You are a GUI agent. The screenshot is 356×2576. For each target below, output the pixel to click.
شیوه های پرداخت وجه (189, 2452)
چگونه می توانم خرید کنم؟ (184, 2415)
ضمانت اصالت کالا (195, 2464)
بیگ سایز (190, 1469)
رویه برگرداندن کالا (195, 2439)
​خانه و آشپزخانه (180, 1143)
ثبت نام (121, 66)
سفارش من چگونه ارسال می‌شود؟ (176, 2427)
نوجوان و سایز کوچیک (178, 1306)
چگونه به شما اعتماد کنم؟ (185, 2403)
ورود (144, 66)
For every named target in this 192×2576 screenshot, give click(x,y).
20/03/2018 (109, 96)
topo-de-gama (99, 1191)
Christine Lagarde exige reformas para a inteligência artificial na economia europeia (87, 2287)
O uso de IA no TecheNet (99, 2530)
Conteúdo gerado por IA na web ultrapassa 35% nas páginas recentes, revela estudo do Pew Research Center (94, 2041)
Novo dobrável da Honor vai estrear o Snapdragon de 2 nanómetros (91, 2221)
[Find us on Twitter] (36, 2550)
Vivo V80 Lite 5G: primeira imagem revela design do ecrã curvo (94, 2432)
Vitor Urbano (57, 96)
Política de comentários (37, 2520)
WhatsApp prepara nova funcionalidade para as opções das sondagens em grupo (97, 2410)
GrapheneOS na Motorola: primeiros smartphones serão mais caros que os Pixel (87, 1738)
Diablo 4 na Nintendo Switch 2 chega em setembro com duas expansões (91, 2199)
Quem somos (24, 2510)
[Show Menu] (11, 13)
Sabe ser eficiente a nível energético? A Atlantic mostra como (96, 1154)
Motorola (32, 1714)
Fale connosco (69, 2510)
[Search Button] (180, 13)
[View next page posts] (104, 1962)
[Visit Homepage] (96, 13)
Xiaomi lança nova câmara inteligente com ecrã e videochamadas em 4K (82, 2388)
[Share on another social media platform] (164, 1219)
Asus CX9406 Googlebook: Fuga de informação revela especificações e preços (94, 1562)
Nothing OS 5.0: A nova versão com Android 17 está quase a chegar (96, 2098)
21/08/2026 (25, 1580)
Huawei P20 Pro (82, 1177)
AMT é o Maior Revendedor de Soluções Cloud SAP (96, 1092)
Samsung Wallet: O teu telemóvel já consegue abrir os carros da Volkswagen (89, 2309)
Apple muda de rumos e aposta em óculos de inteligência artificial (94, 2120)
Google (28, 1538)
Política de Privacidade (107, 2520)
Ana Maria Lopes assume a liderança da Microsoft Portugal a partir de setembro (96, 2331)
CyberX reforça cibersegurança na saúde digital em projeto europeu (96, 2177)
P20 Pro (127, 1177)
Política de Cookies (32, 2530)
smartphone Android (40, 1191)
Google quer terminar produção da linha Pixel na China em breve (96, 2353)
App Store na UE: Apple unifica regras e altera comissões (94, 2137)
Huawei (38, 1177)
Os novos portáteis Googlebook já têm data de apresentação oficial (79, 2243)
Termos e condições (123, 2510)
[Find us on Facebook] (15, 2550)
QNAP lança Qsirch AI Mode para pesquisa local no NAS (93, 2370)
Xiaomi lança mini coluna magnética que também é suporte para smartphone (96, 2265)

═══

AIM OF THE EXERCISE >> Beginning with the line containing "WhatsApp prepara nova" and ending with the line containing "smartphone Android (40, 1191)", extract those lines exactly from the listing above, and only those.

SOLUTION TO THIS TASK >>
WhatsApp prepara nova funcionalidade para as opções das sondagens em grupo (97, 2410)
GrapheneOS na Motorola: primeiros smartphones serão mais caros que os Pixel (87, 1738)
Diablo 4 na Nintendo Switch 2 chega em setembro com duas expansões (91, 2199)
Quem somos (24, 2510)
[Show Menu] (11, 13)
Sabe ser eficiente a nível energético? A Atlantic mostra como (96, 1154)
Motorola (32, 1714)
Fale connosco (69, 2510)
[Search Button] (180, 13)
[View next page posts] (104, 1962)
[Visit Homepage] (96, 13)
Xiaomi lança nova câmara inteligente com ecrã e videochamadas em 4K (82, 2388)
[Share on another social media platform] (164, 1219)
Asus CX9406 Googlebook: Fuga de informação revela especificações e preços (94, 1562)
Nothing OS 5.0: A nova versão com Android 17 está quase a chegar (96, 2098)
21/08/2026 (25, 1580)
Huawei P20 Pro (82, 1177)
AMT é o Maior Revendedor de Soluções Cloud SAP (96, 1092)
Samsung Wallet: O teu telemóvel já consegue abrir os carros da Volkswagen (89, 2309)
Apple muda de rumos e aposta em óculos de inteligência artificial (94, 2120)
Google (28, 1538)
Política de Privacidade (107, 2520)
Ana Maria Lopes assume a liderança da Microsoft Portugal a partir de setembro (96, 2331)
CyberX reforça cibersegurança na saúde digital em projeto europeu (96, 2177)
P20 Pro (127, 1177)
Política de Cookies (32, 2530)
smartphone Android (40, 1191)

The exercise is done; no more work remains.